The analysis of lower body kinematics of a football player throughout a training or match can become a useful tool to improve currently used physical load estimates. Presently, radio frequency-based local positioning measurement systems (LPM) and satellite-based global positioning systems (GPS), which measure a player’s position on the field continuously, are widely used to quantify physical load during practice and competition [1
]. However, many explosive actions associated with high muscle loads, such as accelerations, decelerations, kicking, jumping, and side-cutting, do not necessarily involve large or fast global displacements [4
]. Even LPM, which is considered to be more accurate compared to GPS-based systems, does not provide accurate estimations of instantaneous acceleration during explosive movements [7
], while such movements place extensive mechanical loads on muscles, tendons, and joints. This is highly relevant because mechanical muscle loading is thought to be an important cause of muscle injuries in football, especially for muscles around the hip [3
]. Consequently, a considerable amount of external training load may be missed using LPM or GPS systems only. Therefore, external training load estimates in football may be improved by inclusion of lower body kinematics, which also opens the possibility for the quantification of football specific actions, like ball kicking, cutting movements, or explosive short distance sprints.
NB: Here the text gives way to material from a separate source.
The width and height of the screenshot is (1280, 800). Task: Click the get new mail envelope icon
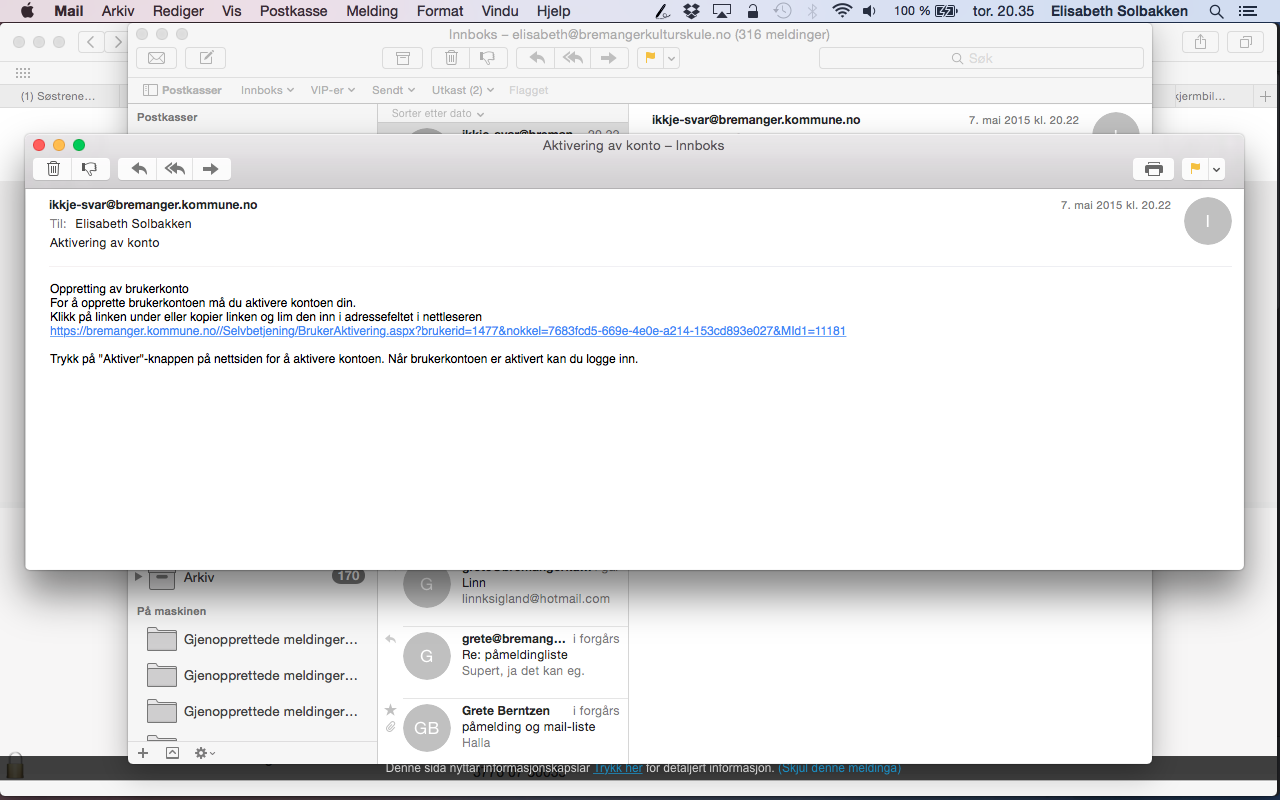pos(156,58)
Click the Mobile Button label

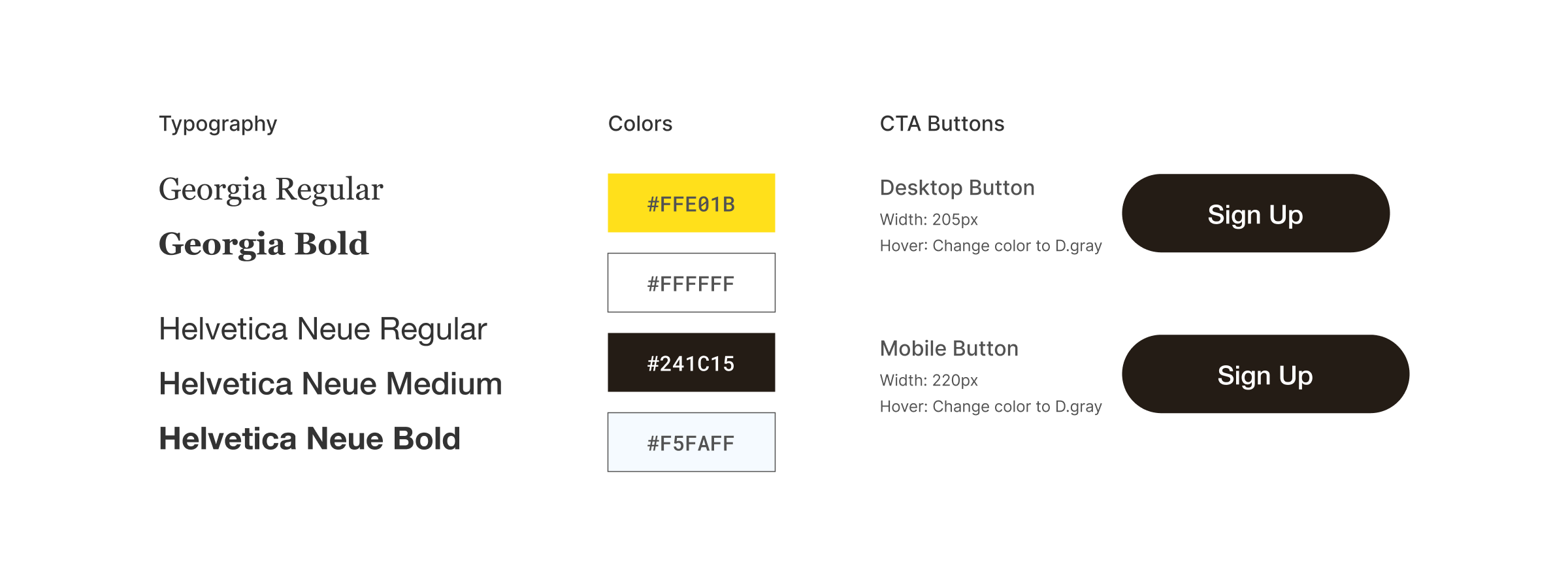949,349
Movement kinematics have traditionally been obtained using optoelectronic motion analysis systems. However, these systems are restricted to a laboratory setting, have a limited measurement volume, and involve extensive start-up procedures, which make them unsuitable for use in daily football practice. Moreover, optoelectronic motion analysis requires a clear line-of-sight between cameras and markers, which may be obstructed by the ball or other players. Wearable inertial-based motion analysis systems have recently gained popularity because these systems allow for registration of movement kinematics without these limitations [9
]. Inertial-based motion analysis systems consist of inertial magnetic measurement units (IMUs) attached to body segments. These sensors directly measure linear acceleration, angular velocity, and magnetic field strength in three orthogonal axes. The orientation of each IMU is obtained by combining these sensor readings in sensor fusion algorithms [11
]. In combination with a biomechanical model, joint and body segment kinematics can be obtained [12
]. A sensor-to-segment calibration needs to be performed to construct the biomechanical model. A variety of methods have been used to do so. However, most of these methods require external devices or take up a considerable amount of time [13
]. To use an inertial-based motion analysis system to quantify lower body kinematics on a daily basis, sensor-to-segment calibration should be quick and easy to perform.
Inertial-based motion analysis systems have been applied successfully to estimate movement kinematics in sports such as marathon running [14
] and swimming [15
]. Such systems have also shown good agreement with gold standard optoelectronic systems in quantifying lower body kinematics during various football related activities studied in isolation, such as walking [17
], running [13
], and kicking [19
]. However, the accuracy of inertial motion analysis systems depends on the type of movement and the intensity at which a movement is performed [10
]. Moreover, soft tissue artefacts can be expected to increase in higher intensity movements. To the best of our knowledge, no studies have assessed the validity of an inertial based motion analysis system for a variety of common football specific movements, such as accelerating, decelerating, cutting movements, and turning. Moreover, the maximum running speed for which an inertial-based system has been validated is ~3.9 m/s [21
], while running speeds above 5.5 m/s frequently occur during professional football matches [22
]. Therefore, the validation of an inertial motion analysis system for football should include a wide variety of football-specific movements performed at high intensities.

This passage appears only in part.